● **Task brief**: Rewrite the rows below as a numbered list, omitting any blank lines.

● **Item-finding rows**:
####################

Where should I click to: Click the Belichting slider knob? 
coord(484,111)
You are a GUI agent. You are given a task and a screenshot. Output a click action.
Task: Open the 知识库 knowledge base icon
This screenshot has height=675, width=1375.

####################

● **Written solution**:
1. Where should I click to: Click the Belichting slider knob? 
2. coord(484,111)
3. You are a GUI agent. You are given a task and a screenshot. Output a click action.
4. Task: Open the 知识库 knowledge base icon
5. This screenshot has height=675, width=1375.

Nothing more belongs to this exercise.